この「戦陣訓」は、一言で言えば、将兵に対して死生観を要求するものだった。
実際に、この「戦陣訓」のなかには「死生観」という項があり、そこには次のように書かれている。
死生を貫くものは崇高なる献身奉公の精神なり。生死を超越し一意任務の完遂に邁進すべし。心身一切の力を尽くし、従容として悠久の大義に生くることを悦びとすべし。
東條がとろうとした「責任」と「自決未遂」
この死生観を、東條自身はどのように受け止めていたか。A(日本)はB(アメリカ)にどれほどひどい目にあおうとも、負けを認めないのだから、主体的には決して負けないはずであった。希望的観測を並べた戦争終末に関する腹案は「勝つ」という尺度を示していたが、そこにはイギリスや中国を屈服させることができなければ、「勝つ」という状態はこないはずだった。それらの国を屈服させるまで、Aはその死を賭して戦い、そして主体的に「勝つ」状態にならなければならなかった。死生観とはそのような状態から生まれるべきものだった。
ということは、東條自身は何よりもこの死生観を自らの尺度にしなければならなかったはずだ。加えて、この「戦陣訓」は自らの名で示達しているのだから、なおのことその責任があったのだ。彼はその責任をどのようにとろうとしたか。
東條には昭和20年9月11日に、GHQ(連合国最高司令官総司令部)の責任者であるマッカーサーの名で逮捕状が出された。
その前日の九月十日まで彼は、自分は陛下にご迷惑をかけたのでその責任を取る、つまり戦争犯罪人裁判をやるのなら出廷して証言するといっていた。これは、陸相の下村定などにも約束をしていたことだった。その一方で周辺の者には、首相経験者でもある自分のプライドを傷つけられるようなことがあったら自殺するとも漏らしている。結局、プライドを傷つけられたとして、東條は拳銃で自殺を図るが、未遂に終わってしまう。

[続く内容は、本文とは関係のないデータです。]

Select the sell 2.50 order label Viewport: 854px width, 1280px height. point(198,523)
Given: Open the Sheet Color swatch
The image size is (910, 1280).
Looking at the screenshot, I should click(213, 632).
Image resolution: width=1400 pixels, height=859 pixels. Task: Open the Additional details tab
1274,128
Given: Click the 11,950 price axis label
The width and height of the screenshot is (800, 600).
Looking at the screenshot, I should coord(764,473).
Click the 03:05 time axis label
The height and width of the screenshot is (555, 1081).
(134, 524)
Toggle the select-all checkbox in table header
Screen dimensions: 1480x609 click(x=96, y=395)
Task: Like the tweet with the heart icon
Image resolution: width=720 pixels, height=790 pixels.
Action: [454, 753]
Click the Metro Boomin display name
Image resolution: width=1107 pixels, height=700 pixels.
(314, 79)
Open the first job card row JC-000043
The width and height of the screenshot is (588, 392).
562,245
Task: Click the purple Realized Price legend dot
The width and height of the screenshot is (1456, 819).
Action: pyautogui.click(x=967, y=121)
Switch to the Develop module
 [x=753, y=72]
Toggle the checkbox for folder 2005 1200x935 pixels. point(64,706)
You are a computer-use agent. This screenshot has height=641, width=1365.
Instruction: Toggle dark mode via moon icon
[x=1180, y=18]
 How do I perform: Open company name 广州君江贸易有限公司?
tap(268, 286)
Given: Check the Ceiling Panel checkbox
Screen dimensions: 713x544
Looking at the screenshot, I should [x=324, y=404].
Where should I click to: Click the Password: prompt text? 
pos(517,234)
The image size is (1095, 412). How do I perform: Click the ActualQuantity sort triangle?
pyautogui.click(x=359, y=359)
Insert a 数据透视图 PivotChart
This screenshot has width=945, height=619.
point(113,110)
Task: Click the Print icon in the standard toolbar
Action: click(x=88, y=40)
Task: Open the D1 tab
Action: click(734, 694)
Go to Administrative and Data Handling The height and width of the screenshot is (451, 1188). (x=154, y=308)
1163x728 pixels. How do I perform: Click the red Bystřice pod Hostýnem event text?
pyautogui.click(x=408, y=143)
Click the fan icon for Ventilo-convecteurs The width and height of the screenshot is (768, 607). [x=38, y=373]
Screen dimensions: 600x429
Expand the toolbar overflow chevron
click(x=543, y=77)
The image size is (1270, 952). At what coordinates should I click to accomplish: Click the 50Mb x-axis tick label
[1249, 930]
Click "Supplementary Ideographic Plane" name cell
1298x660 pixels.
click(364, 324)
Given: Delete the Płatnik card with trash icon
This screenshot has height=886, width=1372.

いったいGHQは、どういうことで東條のプライドを傷つけたのだろうか。
この日はGHQが逮捕に来るというので、朝から外国記者団の車が東條邸の前に並んでいた。そして午後4時、MPが逮捕に来たのだが、そのMPは朝鮮系のアメリカ人だった。これはGHQの意図的な行為であるが、東條から見たら日本人にしか見えなかった。そのMPが、逮捕状を英語と日本語で読み上げた。その後に、東條は自決(未遂)した。
戦時下の一時期は国民の英雄だった東條が、日本人に逮捕される。そのことに彼はプライドを傷つけられたのだ。
この事実には、実は重要な問題が隠されている。東條の論理の破綻である。もっと詳しくいえば、戦争指導者の本質が暴かれていると言ってもよい。それはどういう意味か。
東條はかねがね、天皇のために申し訳ない、率先してその責任を果たす、私が戦争を始めたので、陛下には責任はない、ということを言っていた。それが軍人として、忠臣としての自分の役目であるというのである。これは、「公」としての東條の自覚である。